Zaruri bir ayrılıktır insanın doğayla olan ilişkisi. “İnsan doğanın yarasıdır” der, Hegel. Öyleyse, onun için bir doğal düzenden bahsetmek zordur, o çevresini kura kura ve o çevreyi yapa boza, alışa bozuşa kendine bir yol çizer. Ilgaz’ın video çalışmasında da, ses yerleştirmesinde de bu türden bir odak var, kendisini çevresi üzerinden düşünmeye yatkın bir odak. Ancak bu çevredeki değişimler, yitimler, kayıplar ve silikleşmeler, kısacası zaman ırmağının altından geçtiği bu ağır hatırlama süreci, meyvelendirdiği nesneler, renklendirdiği insanlar, konuşmalar, bir çeşit otobiyografik ve masalsı bir âlemden enstantaneler.
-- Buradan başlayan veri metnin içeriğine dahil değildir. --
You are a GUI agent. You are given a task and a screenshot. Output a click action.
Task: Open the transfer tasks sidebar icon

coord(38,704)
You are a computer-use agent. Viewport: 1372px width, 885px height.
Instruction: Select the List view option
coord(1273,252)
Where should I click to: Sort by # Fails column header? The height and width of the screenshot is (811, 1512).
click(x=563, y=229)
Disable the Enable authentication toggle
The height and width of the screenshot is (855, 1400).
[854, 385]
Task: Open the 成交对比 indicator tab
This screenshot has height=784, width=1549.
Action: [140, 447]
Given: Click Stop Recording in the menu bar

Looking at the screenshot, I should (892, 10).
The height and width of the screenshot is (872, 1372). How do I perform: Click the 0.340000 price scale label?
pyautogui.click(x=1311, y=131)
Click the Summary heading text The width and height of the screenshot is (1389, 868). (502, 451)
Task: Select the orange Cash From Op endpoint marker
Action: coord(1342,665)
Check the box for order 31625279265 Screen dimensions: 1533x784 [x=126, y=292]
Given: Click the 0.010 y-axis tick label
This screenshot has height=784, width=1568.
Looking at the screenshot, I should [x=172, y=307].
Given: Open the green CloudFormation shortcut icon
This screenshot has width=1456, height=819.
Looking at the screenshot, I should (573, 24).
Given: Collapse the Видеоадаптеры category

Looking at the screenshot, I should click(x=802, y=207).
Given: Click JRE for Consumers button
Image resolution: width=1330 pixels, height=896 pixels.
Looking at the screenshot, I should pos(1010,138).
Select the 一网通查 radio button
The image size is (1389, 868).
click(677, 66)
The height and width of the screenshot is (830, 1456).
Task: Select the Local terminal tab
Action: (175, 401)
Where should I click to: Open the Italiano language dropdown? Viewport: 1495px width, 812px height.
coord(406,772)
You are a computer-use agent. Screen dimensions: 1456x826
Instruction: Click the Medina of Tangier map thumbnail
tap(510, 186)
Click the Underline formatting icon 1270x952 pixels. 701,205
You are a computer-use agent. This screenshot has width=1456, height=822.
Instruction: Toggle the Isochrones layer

Bir aile albümünün karıştırılması sonrası ortaya çıkan beklenmedik fotoğraflar gibi sözcüklerin serpildiği ses yerleştirmesi, yanı sıra bir problemi de ortaya koyuyor: hatırlamak, ses, sözcük, im, imleyen, imlenen… Bu karmaşık sarmalın katlandığı her noktada, aslında duyduğumuz sesin niteliğine, mazisine, dokusuna ve dokunuşlarına dair bir nüve saklı. Ama Ilgaz, bu rüşeym halindeki sorunsalı daha da şekillendirmeden, sanki hızla açan ve solan bir çiçek gibi kenardaki bir vazoya koyuyor ve bizi odayla, mekânla baş başa bırakıyor.


Gül Ilgaz, Sisli Görüş, 2015, fine art baskı, 40 x 60 cm, ed. 1/3 + 1 AP


Bir anlık yokluk, şüpheye düşürmeye yeter

Sonuçta, aslında göz kapaklarımızı kapamamız bile, o saniyenin binde birindeki olayla bizi bir yokluğun, kesintinin, kaybolmanın öncesine, sonrasına bırakabilir, bakanın kendindeki kendilik bilincini, bu anlık jest ile sorguya tabii tutabilir. Kim bilir, belki de retinamızın bize ölümü hatırlatma biçimidir bu?


Dört sanatçı, Elâ Atakan küratörlüğünde, tam da bu deneyimin, bu yokluk anlarının imleyenleri, belirtileri, semptomlarıyla kurdukları ilişkilerin özeline giriyor, günlüğünü karıştırıyor, duydukları şaşkınlığı bizimle paylaşıyor. Özgül “ortadan kaybolma biçimlerine”, zaruri, vakitli veya tercihen, geri kalanların sıfatında, kalanlar üzerine bir düşünmeyle şahit arıyor.